#### RECORDS
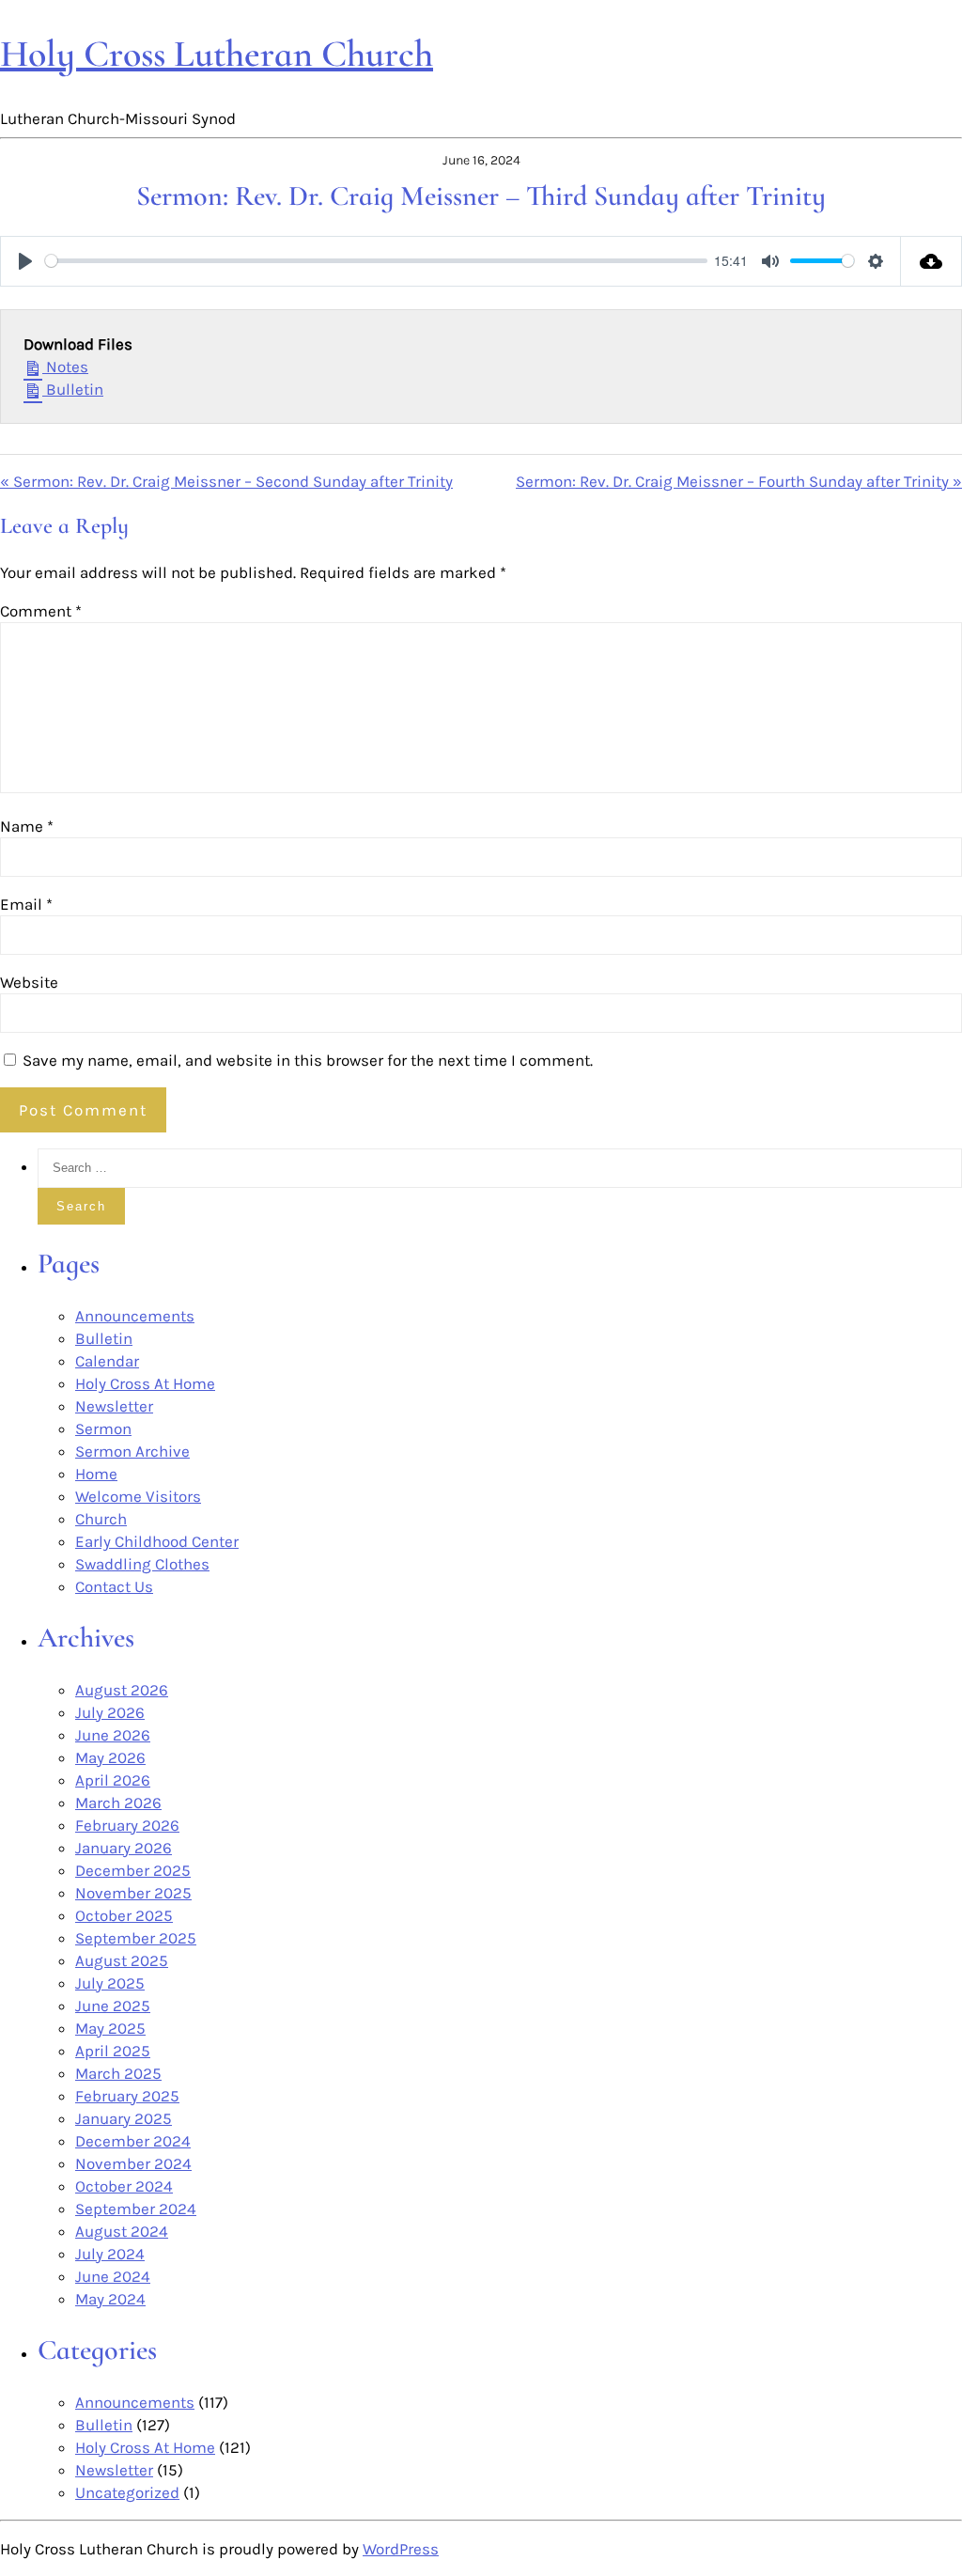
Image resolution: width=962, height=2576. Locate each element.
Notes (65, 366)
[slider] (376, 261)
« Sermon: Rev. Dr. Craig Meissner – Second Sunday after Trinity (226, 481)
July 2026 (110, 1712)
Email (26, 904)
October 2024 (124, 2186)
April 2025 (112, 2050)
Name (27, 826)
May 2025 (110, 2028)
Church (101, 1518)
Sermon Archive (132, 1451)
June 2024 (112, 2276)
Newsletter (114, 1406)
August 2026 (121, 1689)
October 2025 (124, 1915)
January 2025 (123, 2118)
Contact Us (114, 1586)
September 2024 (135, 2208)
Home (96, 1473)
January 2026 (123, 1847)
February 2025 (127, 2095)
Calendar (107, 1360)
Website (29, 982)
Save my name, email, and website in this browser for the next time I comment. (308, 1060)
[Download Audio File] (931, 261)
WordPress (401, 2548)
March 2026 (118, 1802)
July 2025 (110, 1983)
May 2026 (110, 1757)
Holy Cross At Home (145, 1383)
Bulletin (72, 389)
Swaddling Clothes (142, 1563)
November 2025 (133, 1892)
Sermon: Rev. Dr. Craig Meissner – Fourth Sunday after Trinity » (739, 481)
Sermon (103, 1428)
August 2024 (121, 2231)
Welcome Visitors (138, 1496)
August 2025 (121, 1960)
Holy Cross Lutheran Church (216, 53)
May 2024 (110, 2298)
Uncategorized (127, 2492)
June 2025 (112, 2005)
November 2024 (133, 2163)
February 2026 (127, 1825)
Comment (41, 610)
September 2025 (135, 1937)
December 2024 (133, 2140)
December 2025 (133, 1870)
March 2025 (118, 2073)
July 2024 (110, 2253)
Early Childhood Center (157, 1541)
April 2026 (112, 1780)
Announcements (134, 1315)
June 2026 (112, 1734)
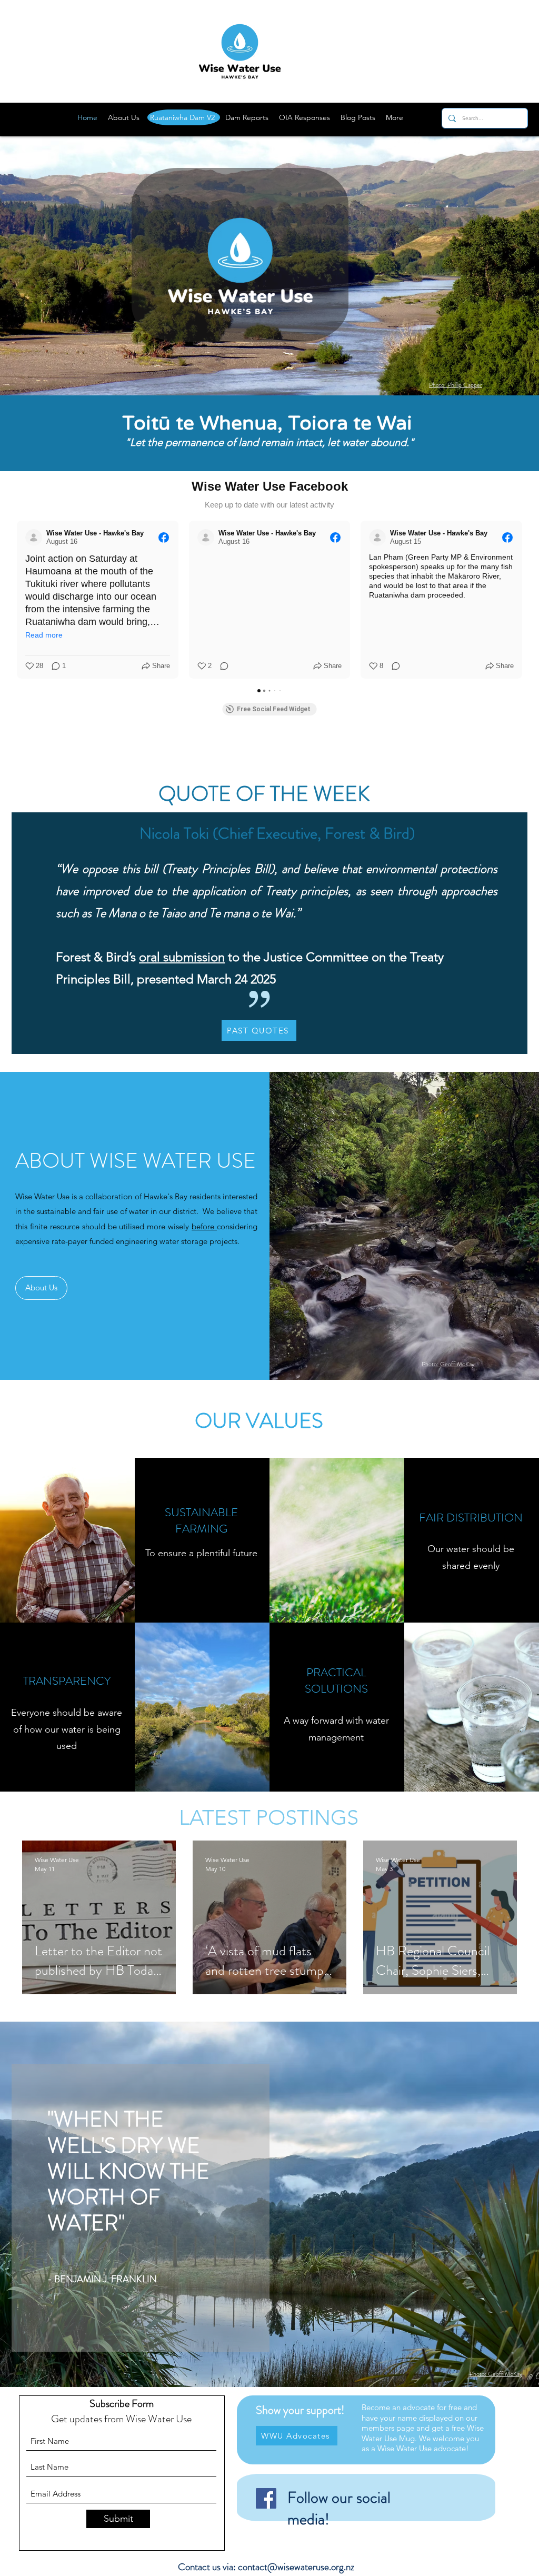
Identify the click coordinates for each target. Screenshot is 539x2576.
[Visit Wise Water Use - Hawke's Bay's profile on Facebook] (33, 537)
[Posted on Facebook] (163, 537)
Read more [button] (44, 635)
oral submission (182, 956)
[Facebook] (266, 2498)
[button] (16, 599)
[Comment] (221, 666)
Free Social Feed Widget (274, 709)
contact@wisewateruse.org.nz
########
• TASK REQUIREMENTS: Out of the data above, transcribe exactly and only the lines starting with the line that has "Contact Us (114, 1586)" and going on through the line that has "July 2025 (110, 1983)", both included.

• REPLY TO THE TASK:
Contact Us (114, 1586)
September 2024 (135, 2208)
Home (96, 1473)
January 2026 (123, 1847)
February 2025 (127, 2095)
Calendar (107, 1360)
Website (29, 982)
Save my name, email, and website in this browser for the next time I comment. (308, 1060)
[Download Audio File] (931, 261)
WordPress (401, 2548)
March 2026 (118, 1802)
July 2025 (110, 1983)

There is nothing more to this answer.